Le cyber-rating s’inscrit parfaitement dans le nouveau cadre réglementaire européen. La directive NIS2 et le règlement DORA imposent désormais aux entreprises de surveiller non seulement leur propre posture, mais aussi celle de leurs partenaires et fournisseurs.
Or, les approches traditionnelles — questionnaires et audits — ne sont pas scalables : elles mobilisent trop de ressources et ne peuvent être conduites régulièrement sur des centaines de fournisseurs. Le cyber-rating, lui, automatise la veille et la notation en continu, et déclenche si nécessaire un questionnaire ou un audit ciblé.
Par exemple, un de nos clients suit plusieurs centaines de fournisseurs via notre plateforme.
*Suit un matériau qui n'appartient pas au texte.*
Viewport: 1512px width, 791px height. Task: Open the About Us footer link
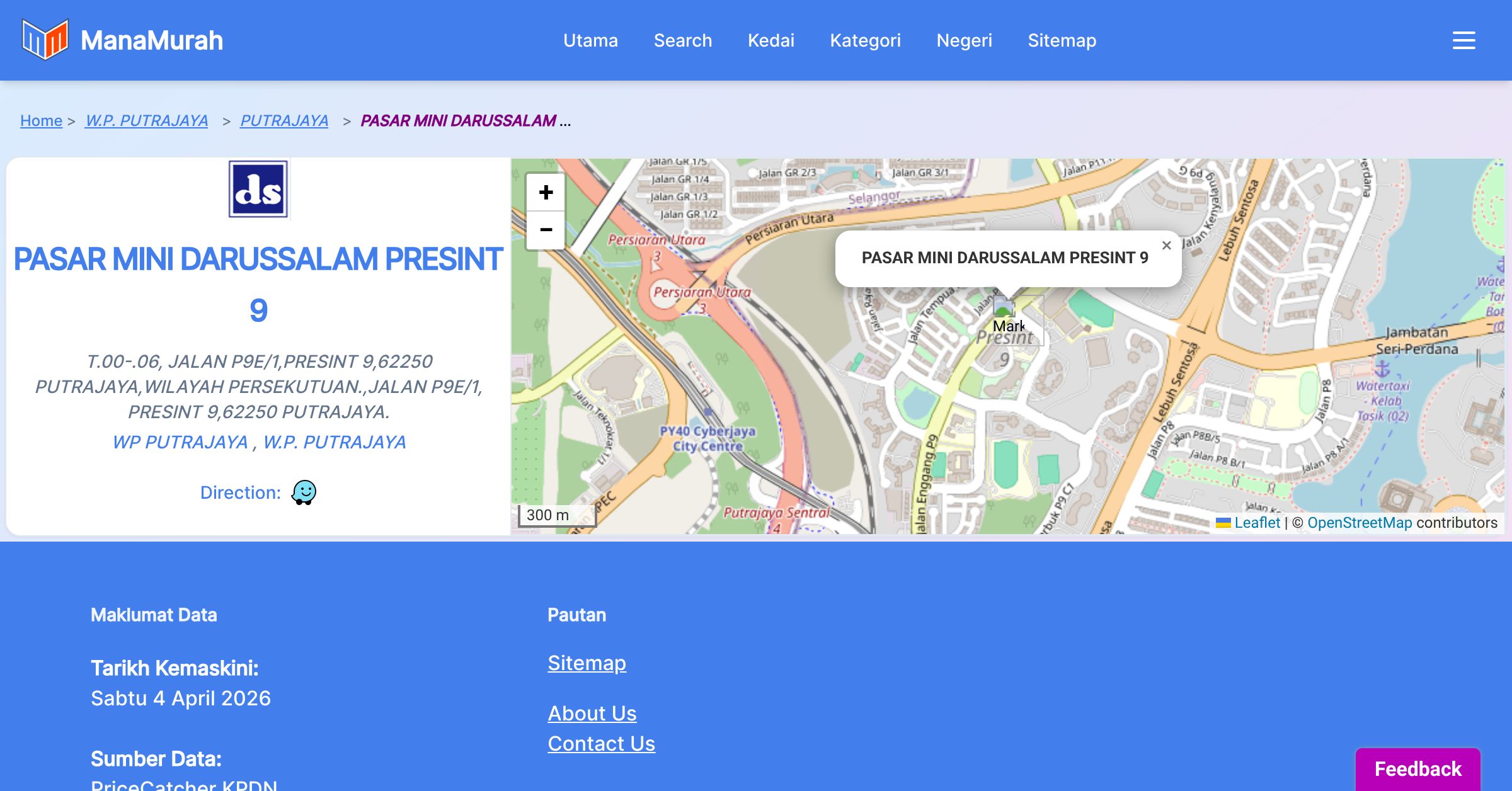click(x=592, y=713)
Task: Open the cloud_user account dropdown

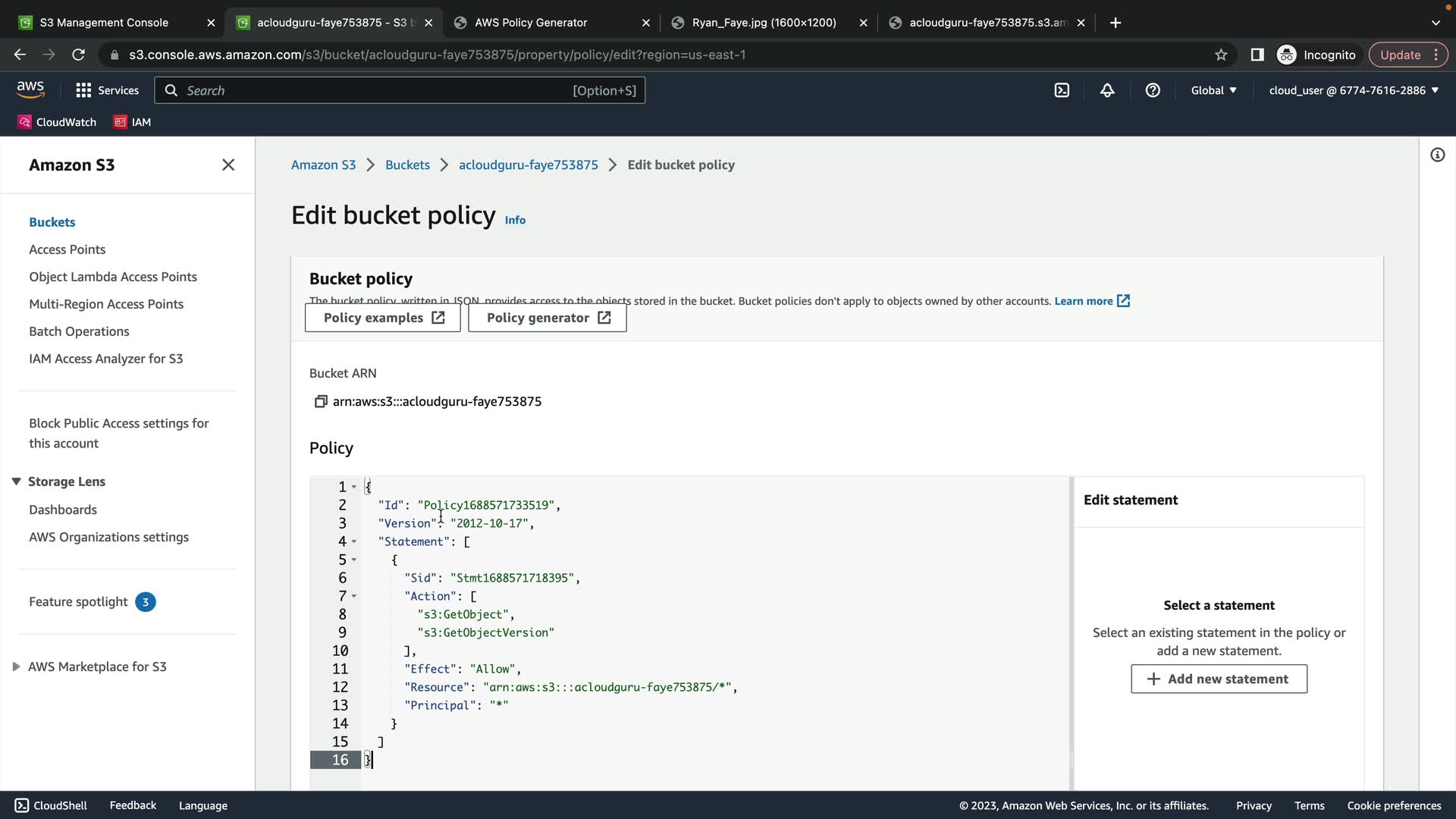Action: pos(1353,90)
Dès qu’un score descend sous un seuil critique, il initie un échange avec le fournisseur concerné et adapte son plan de contrôle. Cela permet de transformer une obligation réglementaire en un dispositif opérationnel et continu.
5/ Votre World Cyber Rating, récemment dévoilé, offre une vue saisissante de l’état de la cybersécurité mondiale. En quoi ce « coming out » est-ce une nouveauté dans le paysage cyber ?
La cybersécurité n’est plus un sujet cantonné aux équipes techniques. Elle impacte désormais directement à la fois les achats (choix des fournisseurs), la direction financière (négociation de primes d’assurance), la direction juridique (conformité réglementaire), et bien sûr les comités de direction, qui veulent des indicateurs compréhensibles, lisibles et comparables. C’est pourquoi nous avons lancé le World Cyber Rating, une initiative inédite qui vise à démocratiser l’accès à l’information cybersécurité. C’est une volonté de changement de paradigme : rendre la cybersécurité transparente et intelligible pour tous, à l’échelle mondiale.
La plateforme permet ainsi de visualiser les dynamiques cyber par zones géographiques ou secteurs d’activité, d’identifier les zones à risque dans les écosystèmes économiques, et même de découvrir gratuitement le cyberscore de son entreprise ou de ses fournisseurs.
6/ Vous avez constitué un écosystème de fournisseurs et de partenaires clés autour de vous, qui ont le point commun d’être des acteurs français et européens. La souveraineté numérique est donc un enjeu réel pour vous, au-delà des pétitions de principe ?
Dans un contexte de tensions géopolitiques accrues, la cybersécurité devient un enjeu éminemment régalien : il est essentiel de s’appuyer sur des capacités souveraines et de confiance.
Chez Scovery, nous faisons le choix de travailler avec des fournisseurs et partenaires européens, afin de garantir indépendance et fiabilité dans nos décisions. Le cyber-rating, en tant que thermomètre de la cybersécurité, doit exister en tenant compte des spécificités régionales, en offrant des solutions alignées avec les exigences de souveraineté, tout en permettant d’évaluer n’importe quelle entreprise dans le monde.
Pour la même raison, nous avons participé à la rédaction et signé la charte de bonne conduite des acteurs de la cyber-notation du CLUSIF, tout comme nous participons à des travaux européens de normalisation en la matière.